Bij de panificio – er zijn er vijf in het dorp, plus zes pasticceria’s – worden de broodjes dagelijks vers gebakken in ovens gestookt met olijventakken. Vleeswaren snijdt de slager voor je neus, er ligt niets voorverpakt. Dat kan in een dorp nog gewoon. Ga je ergens lunchen, dan neem je er iets mee. Zoet komt dan na het eten op tafel, samen met de fles limoncello of amaro. Zelfs in het restaurant wordt er geruild. Bij mijn favoriet Antico Mulino neem ik stroopwafels mee voor eigenaar Enzo, die mij weer zijn olijfolie mee geeft. Je komt altijd met volle handen thuis.

Het echte dorpsgevoel

Nu ik deze zomer een lange periode in mijn huis was heb ik echt geleerd hoe het wonen is in een klein dorp. De mensen zijn zo vriendelijk en iedereen helpt elkaar direct. Er was iets met mijn auto, reed naar de garage en de motorkap gaat gelijk omhoog. Lillo rommelde wat in de bakken, draaide iets erin en vroeg me er vijf euro voor. Iedereen kent elkaar en het vinden van een stukadoor of elektricien zo gedaan. Mijn vrienden Antonio en Maria Christina hielpen me zelfs op afstand, de eerste klus was voordat ik terug was al gedaan en precies zoals afgesproken gebeurd. Zonder hun hulp had ik het ook nooit allemaal gered. Ik heb dan ook nog genoeg tips bij het verbouwen van een huis, waar ik naar uitkijk om deze te delen op Italiamo.

Gastvrijheid voorop

Als ze bij mij het licht zien branden, stoppen vrienden voor een kop koffie en gaan dan weer door.

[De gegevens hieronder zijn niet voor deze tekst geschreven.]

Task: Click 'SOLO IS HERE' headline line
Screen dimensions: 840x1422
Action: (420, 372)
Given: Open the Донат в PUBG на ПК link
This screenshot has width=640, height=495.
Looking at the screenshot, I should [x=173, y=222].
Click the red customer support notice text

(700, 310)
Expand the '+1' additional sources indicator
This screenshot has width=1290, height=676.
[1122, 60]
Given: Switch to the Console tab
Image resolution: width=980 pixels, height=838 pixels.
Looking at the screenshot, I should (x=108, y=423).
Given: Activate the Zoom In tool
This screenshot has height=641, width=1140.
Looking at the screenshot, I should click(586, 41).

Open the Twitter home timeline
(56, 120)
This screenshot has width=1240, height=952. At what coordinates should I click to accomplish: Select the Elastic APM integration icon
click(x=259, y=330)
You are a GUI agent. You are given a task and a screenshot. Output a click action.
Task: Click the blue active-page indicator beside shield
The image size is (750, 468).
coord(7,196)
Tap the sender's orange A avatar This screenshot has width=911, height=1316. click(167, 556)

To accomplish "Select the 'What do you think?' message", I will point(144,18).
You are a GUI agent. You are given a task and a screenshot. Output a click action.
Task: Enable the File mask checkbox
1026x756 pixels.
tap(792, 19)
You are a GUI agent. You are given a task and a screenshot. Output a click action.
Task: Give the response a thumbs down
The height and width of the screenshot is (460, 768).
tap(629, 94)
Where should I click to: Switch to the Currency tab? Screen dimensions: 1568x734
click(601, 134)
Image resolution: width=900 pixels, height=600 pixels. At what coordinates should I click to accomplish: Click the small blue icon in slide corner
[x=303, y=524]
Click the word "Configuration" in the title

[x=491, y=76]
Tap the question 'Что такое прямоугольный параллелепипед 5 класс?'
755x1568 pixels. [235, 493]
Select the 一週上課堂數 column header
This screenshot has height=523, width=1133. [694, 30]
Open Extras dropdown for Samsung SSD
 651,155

Vaak is het een flitsbezoek, wat zomaar een paar keer op een dag kan zijn. Toen ik Nederlandse vrienden over de vloer had, kwamen buren verse oregano brengen voor mee naar huis. Als ik één gouden tip kan geven voor het wonen in een zuidelijk dorpje in Italië, is het genoeg stoelen in huis halen. Al zijn het plastic tafelstoelen. Niemand kijkt of het mooi is, zolang het maar gezellig is. Met genoeg klapstoelen kan iedereen altijd aanschuiven en passen we allemaal aan de grote keukentafel bij mij thuis. Kaarslicht is daar overigens niet bij; Italianen willen graag veel licht om te kunnen zien wat ze eten. Dat moeten we soms dan maar loslaten, alhoewel ze het prachtig vinden.